A pharmacological, pharmacokinetic and clinical overview of risperidone, a new antipsychotic that blocks serotonin 5-HT2 and dopamine D2 receptors.

Risperidone is a benzisoxazole derivative with antipsychotic activity that is chemically unrelated to other currently available antipsychotic agents. Its neuropharmacological properties, characterized by potent central antagonism of both serotonin 5-HT2 and dopamine D2 receptors, also differ from those of most other antipsychotic drugs. The pharmacokinetics of risperidone are well understood, having been studied in healthy subjects as well as in psychotic patients.
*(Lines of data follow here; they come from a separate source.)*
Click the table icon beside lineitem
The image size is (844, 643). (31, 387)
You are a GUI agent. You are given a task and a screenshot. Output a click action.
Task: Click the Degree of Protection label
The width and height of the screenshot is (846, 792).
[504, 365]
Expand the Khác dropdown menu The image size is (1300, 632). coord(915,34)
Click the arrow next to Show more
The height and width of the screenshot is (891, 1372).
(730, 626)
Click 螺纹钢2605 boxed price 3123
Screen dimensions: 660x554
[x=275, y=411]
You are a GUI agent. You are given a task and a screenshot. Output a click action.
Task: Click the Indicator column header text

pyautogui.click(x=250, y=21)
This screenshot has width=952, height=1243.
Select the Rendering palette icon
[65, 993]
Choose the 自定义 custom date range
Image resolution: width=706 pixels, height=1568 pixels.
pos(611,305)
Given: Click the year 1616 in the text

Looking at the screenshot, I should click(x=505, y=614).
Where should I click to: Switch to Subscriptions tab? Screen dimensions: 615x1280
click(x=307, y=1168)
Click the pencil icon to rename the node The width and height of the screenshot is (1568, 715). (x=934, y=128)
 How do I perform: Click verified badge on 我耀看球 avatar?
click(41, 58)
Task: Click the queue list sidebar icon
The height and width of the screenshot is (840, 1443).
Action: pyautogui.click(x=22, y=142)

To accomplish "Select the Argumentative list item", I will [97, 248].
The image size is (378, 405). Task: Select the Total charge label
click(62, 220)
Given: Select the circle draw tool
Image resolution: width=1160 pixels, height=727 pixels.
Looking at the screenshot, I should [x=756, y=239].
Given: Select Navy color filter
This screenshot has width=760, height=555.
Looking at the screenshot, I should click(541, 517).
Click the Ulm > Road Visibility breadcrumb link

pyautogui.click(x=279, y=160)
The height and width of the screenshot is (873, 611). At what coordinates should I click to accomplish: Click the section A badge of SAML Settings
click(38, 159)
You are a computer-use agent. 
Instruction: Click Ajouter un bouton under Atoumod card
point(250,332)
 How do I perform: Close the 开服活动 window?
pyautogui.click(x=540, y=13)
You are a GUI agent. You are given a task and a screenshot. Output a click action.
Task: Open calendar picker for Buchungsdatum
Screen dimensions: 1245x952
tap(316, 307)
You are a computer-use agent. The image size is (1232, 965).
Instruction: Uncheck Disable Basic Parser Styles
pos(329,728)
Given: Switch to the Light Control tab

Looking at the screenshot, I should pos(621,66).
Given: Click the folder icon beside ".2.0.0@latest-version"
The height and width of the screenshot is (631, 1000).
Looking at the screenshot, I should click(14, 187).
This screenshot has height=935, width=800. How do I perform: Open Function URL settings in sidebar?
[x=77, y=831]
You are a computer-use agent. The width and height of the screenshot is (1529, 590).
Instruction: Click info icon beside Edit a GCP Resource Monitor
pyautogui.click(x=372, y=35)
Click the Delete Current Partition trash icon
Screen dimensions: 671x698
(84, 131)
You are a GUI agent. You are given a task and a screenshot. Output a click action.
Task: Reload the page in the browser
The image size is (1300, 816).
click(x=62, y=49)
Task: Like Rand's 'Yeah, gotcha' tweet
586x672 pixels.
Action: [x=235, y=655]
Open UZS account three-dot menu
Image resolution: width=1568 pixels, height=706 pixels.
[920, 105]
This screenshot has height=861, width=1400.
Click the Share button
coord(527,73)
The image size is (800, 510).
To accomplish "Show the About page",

The absolute oral bioavailability of risperidone is nearly 70%, and after oral administration, it is rapidly absorbed with the plasma level reaching a peak at about 1 h. 9-Hydroxyrisperidone, one of the metabolites of risperidone, is equally active with the parent compound and so the clinical activity of a dose of risperidone is due to the combined actions of both moieties. The plasma concentrations of risperidone and its active metabolite remain dose proportional even at doses exceeding the therapeutic range. In clinical trials with chronic schizophrenia patients, risperidone has an overall therapeutic activity comparable with that of haloperidol, but at doses that produce similar improvements in the positive symptoms of schizophrenia, risperidone has a greater effect on the negative symptoms and produces less extrapyramidal side effects than does haloperidol. However, additional controlled clinical studies are needed before the claims that risperidone is therapeutically superior to haloperidol can be considered to be established firmly. Although risperidone is effective in acute schizophrenia and in non-treatment-resistant schizophrenics, studies adequately comparing risperidone with clozapine in treatment-resistant schizophrenic patients remain to be published. In addition, risperidone has been reported to be of value in patients with schizodepressive disorders. The clinical success of risperidone suggests that the development of compounds with selective affinity for 5-HT2 or other serotonin receptors may result in even further improvements in the pharmacotherapy of psychiatric disorders.